In the British fleet, this constant vigilance and anxiety exacted its price. A Lieutenant Wharton, in HMS
Bellerophon
on station off Ushant with the Channel Fleet under
Admiral Cornwallis, longs to go home. He has just heard that his father has died and his affairs are ‘in a very confused state'. He gives his request to his captain John Cooke, who sends it to the admiral, who sends it to the Admiralty. A minute in response, by Marsden, is written as usual on the corner of the letter: ‘The expence of the Service does not permit Lt Whartons request to be complied with.' No relief; he must stick to the task.

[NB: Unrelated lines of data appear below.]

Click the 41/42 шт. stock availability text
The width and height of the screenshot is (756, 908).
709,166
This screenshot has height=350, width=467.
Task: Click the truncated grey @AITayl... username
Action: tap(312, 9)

On 18 August, Lieutenant Pasco, flag lieutenant on
Victory
, was suffering from rheumatism and ‘my weak state of health'. Pasco wrote to Hardy, Hardy to Nelson, and Nelson to the Admiralty requesting that Pasco go ashore. The doctor on the flagship, William Beatty, recommended 14 days ‘Country Air, Exercise and change of diet'. Captain Hardy himself had been ‘for many months afflicted with very severe rheumatic complaints attended with maciation and privation of rest and obstinately resisting the efficacy of medicine', for which Beatty recommends

relaxation of some weeks, from the duties of Service, change of air, and Regimen, exercise on horseback, or in a carriage, together with the frequent use of the Tepid Bath.

Sir Richard Bickerton had ‘confirmed affection of the liver'; Rear-Admiral Lord Northesk wants to go home ‘having urgent business in England'; Captain Morrison of the
Revenge
wants to go home: ‘A Rupture of some years Standing has lately become worse. I do not find my Health equal to the Duties of my profession.' Admiral Knight in Gibraltar had become too ill to do anything. On the
Achille
on 21 September, different officers were suffering from repeated liver pain and visceral obstruction, ulcered leg and consumption. Lieutenant Will Davies on
Spartiate
was suffering from ‘rapid Constitutional Decay, privation of appetite and general debility'.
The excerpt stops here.